2. A peak-to-peak gradient of >20 mm Hg across the coarct by catheterization; or a
peak-to-peak gradient of >10 mm Hg across the coarct by catheterization in the
setting of decreased left ventricular systolic function or significant collateral flow.
3. A mean gradient of >20 mm Hg across the coarct by Doppler echocardiography;
or a mean gradient of >10 mm Hg across the coarct by Doppler echocardiography in
the setting of decreased left ventricular systolic function or significant collateral flow.

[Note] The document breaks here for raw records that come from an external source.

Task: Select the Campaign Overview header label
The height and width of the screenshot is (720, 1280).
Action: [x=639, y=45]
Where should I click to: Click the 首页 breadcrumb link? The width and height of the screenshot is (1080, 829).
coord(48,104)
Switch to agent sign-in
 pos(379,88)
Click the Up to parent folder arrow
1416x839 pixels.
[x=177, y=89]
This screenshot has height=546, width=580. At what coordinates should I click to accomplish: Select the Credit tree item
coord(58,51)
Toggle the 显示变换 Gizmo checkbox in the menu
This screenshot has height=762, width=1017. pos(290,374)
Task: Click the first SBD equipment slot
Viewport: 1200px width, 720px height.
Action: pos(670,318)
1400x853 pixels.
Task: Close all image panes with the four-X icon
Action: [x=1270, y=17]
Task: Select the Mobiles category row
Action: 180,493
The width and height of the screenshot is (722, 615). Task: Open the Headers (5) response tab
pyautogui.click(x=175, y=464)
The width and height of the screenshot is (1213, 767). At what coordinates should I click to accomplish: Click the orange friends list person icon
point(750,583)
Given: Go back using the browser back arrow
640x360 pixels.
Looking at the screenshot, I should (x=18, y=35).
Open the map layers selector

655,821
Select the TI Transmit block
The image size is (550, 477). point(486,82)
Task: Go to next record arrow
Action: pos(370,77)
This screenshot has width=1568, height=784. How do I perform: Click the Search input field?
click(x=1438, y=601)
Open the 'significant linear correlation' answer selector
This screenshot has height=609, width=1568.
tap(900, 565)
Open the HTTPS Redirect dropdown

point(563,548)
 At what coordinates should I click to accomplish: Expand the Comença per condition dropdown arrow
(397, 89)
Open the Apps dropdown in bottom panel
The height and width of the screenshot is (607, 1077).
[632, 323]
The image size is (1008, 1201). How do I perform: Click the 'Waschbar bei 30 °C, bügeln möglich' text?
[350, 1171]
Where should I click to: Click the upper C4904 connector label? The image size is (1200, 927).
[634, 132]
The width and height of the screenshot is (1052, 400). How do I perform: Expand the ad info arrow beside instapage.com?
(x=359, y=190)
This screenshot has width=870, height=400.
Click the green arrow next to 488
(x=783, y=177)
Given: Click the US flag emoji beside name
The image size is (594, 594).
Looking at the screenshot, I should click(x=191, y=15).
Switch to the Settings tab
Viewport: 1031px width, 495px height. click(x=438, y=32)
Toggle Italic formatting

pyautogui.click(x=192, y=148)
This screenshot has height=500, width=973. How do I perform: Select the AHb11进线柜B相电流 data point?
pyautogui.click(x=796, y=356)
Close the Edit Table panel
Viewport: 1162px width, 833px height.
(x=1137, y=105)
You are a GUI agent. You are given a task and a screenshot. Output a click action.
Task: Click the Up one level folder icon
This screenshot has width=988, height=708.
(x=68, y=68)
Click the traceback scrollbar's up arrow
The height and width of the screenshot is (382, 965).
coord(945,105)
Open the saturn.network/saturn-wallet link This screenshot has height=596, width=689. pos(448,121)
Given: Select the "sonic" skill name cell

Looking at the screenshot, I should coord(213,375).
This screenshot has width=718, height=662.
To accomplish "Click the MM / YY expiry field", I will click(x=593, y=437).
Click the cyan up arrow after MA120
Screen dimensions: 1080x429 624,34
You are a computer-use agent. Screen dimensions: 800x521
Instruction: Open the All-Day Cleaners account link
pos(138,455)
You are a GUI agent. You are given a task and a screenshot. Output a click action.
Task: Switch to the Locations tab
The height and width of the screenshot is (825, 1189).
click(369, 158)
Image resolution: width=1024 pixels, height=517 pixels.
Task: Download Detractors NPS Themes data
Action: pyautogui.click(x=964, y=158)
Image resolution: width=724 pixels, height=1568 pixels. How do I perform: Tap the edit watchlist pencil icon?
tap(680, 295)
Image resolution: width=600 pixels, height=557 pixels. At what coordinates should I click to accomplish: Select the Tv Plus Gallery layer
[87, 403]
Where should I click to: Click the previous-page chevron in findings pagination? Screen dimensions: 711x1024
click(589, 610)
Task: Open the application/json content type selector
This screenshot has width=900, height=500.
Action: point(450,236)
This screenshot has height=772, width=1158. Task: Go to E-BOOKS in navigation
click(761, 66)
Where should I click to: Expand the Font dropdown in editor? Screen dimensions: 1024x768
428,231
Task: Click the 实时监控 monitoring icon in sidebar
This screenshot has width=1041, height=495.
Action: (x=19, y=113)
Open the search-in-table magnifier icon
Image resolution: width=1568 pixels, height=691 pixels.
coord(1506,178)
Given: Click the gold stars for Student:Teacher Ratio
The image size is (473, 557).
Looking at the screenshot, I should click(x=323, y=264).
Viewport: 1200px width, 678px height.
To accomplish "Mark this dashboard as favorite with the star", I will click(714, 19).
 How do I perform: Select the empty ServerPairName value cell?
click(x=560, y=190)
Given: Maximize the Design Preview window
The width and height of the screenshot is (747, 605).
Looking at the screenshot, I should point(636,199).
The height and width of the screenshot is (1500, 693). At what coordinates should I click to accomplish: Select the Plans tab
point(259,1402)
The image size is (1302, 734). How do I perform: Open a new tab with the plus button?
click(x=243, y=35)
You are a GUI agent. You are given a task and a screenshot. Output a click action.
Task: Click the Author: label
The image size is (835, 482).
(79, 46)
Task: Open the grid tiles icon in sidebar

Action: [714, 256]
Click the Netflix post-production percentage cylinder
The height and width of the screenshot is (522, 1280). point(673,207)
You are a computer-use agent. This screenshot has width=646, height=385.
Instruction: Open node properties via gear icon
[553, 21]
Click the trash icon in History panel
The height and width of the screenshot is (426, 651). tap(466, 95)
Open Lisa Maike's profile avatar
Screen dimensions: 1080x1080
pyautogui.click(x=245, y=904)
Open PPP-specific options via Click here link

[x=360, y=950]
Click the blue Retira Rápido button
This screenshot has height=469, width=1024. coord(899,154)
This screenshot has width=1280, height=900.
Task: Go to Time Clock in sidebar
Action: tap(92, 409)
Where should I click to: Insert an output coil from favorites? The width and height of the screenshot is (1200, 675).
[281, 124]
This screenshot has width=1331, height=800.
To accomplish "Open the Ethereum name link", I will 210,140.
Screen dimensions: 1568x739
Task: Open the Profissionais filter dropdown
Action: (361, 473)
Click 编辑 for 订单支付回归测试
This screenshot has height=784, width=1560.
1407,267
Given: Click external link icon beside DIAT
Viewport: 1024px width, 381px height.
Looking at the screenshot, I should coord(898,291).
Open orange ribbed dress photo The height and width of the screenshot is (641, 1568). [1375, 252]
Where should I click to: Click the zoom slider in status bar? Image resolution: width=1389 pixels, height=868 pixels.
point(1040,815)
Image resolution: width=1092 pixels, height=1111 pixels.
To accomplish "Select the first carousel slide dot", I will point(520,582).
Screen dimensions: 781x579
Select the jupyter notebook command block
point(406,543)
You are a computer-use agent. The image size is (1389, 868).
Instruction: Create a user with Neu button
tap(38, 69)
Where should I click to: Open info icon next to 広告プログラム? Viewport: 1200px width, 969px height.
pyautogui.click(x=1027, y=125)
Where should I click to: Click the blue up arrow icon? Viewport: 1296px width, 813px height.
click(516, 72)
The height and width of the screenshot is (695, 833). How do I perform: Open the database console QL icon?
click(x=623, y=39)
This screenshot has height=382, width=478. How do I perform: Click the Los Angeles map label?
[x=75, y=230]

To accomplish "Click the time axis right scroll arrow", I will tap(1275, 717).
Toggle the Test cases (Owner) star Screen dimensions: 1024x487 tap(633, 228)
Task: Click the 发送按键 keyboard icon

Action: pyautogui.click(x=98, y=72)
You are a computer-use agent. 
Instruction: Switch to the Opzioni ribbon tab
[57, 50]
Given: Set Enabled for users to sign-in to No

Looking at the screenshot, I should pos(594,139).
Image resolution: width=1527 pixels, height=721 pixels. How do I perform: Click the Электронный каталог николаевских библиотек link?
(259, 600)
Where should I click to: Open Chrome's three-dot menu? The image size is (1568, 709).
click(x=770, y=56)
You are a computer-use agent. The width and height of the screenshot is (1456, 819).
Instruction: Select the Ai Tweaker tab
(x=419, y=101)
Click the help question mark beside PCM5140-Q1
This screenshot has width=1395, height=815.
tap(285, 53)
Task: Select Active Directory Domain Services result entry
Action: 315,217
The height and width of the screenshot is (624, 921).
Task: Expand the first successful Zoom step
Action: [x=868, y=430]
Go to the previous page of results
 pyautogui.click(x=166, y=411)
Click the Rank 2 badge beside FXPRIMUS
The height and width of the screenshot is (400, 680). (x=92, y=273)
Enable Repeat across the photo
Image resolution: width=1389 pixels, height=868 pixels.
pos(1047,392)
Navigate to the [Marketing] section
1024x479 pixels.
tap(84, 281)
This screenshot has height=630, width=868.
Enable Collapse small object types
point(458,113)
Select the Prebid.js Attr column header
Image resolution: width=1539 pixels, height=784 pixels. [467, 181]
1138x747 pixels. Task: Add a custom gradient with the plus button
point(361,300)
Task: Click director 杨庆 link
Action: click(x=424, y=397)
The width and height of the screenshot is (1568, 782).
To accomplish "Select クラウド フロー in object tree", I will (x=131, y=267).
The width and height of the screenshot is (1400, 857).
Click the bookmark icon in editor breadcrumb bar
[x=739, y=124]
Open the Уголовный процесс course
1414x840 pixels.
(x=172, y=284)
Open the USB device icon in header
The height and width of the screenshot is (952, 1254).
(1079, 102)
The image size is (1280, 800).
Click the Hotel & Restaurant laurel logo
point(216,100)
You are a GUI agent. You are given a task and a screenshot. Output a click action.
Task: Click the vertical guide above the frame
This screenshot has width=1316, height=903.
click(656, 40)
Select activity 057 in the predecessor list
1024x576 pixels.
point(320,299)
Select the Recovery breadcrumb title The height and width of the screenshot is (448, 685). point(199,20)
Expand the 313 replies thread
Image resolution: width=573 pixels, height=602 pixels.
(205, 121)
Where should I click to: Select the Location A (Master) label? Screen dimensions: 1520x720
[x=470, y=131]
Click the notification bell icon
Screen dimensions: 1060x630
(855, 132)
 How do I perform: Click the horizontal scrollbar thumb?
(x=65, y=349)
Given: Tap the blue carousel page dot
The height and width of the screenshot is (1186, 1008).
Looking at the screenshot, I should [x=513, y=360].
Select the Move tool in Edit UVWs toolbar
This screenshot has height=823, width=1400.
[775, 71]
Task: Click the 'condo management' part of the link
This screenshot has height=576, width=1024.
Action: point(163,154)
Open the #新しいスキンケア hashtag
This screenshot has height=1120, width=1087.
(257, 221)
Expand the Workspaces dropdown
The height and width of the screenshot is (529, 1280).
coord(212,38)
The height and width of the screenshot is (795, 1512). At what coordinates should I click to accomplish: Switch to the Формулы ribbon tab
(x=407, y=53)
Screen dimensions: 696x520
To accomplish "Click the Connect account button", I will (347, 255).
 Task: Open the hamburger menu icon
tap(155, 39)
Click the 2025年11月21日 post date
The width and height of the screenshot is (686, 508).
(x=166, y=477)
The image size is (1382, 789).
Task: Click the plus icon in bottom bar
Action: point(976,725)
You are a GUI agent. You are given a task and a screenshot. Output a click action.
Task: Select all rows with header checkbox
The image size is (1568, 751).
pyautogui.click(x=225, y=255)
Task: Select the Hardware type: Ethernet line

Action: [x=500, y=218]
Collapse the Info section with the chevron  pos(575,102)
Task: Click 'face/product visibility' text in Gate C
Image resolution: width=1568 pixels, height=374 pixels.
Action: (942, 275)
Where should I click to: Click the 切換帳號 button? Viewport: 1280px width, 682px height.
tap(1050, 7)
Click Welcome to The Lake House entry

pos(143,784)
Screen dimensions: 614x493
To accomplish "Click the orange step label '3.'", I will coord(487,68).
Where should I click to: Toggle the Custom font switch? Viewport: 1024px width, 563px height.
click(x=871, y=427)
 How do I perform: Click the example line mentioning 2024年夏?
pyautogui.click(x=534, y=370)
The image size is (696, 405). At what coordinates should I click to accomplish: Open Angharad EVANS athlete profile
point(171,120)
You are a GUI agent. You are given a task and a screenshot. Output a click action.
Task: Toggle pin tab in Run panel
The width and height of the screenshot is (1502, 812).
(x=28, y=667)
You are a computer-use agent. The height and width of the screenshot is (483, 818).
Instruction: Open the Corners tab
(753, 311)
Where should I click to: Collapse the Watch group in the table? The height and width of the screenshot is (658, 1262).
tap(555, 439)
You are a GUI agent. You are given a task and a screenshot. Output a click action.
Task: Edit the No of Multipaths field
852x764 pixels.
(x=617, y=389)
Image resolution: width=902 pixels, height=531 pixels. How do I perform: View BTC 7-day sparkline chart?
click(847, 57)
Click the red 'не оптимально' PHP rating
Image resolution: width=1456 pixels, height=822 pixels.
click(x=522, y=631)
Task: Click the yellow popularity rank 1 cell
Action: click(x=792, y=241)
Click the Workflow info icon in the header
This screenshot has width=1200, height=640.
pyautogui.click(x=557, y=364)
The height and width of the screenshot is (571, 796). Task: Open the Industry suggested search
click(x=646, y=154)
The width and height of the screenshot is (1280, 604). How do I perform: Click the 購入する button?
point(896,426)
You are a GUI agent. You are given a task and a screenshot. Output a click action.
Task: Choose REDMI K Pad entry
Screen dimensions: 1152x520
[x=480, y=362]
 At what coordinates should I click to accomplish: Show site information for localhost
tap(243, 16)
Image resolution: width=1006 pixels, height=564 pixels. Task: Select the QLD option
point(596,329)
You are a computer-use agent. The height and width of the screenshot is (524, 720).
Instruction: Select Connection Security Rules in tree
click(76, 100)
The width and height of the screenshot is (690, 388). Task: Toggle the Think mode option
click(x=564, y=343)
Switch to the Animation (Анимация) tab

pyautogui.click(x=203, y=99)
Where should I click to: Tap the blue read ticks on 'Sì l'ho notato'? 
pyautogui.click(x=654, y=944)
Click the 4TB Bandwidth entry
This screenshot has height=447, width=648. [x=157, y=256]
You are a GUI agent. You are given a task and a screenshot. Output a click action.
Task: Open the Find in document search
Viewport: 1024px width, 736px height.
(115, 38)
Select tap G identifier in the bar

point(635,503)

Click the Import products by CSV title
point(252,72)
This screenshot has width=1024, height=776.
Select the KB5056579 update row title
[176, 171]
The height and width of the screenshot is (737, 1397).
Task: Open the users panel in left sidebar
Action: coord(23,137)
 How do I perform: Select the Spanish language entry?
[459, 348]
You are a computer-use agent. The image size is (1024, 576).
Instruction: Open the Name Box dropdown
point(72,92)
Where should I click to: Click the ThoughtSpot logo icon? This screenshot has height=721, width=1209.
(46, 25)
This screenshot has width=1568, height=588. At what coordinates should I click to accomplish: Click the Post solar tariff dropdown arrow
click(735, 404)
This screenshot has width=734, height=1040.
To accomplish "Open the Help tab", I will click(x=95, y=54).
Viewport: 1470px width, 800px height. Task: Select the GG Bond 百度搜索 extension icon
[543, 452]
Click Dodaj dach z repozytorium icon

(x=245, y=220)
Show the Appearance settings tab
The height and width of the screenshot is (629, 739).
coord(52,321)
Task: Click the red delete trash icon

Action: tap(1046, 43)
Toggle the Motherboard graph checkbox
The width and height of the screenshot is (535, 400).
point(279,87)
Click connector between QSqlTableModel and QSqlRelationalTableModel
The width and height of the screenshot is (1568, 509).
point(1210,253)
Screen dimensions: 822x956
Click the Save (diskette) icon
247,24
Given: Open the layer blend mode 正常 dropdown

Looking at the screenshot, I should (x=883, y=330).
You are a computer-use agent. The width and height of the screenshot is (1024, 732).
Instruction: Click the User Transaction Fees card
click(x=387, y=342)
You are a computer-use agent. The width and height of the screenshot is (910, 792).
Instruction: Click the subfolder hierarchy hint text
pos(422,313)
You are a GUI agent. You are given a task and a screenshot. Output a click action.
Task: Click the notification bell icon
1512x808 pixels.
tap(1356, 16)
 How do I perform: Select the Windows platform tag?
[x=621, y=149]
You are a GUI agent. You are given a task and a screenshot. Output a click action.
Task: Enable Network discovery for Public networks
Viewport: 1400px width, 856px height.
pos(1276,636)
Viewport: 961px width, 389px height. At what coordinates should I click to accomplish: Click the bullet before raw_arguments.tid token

9.4.2.1. Aberrant Subclavian Artery, Kommerell's
Diverticulum
COR LOE
Recommendations
2a C-LD 1. In patients discovered to have an ASCA in the absence of
thoracic aortic imaging, dedicated imaging to assess for TAA is
reasonable.
2b C-LD 2. In patients with Kommerell's diverticulum, depending on
patient anatomy and comorbidities, repair may be reasonable
when the diverticulum orifice is >3.0 cm, the combined
diameter of the diverticulum and adjacent descending aorta is
>5.0 cm, or both (Figure 27).
9.4.2.2. Aberrant Left Vertebral Artery Origin
COR LOE
Recommendation
2a C-EO 1. In patients with an aberrant left vertebral artery origin arising
directly from the thoracic aorta who require aortic repair
involving reconstruction or coverage of the vertebral artery
origin, revascularization of the vertebral artery is reasonable.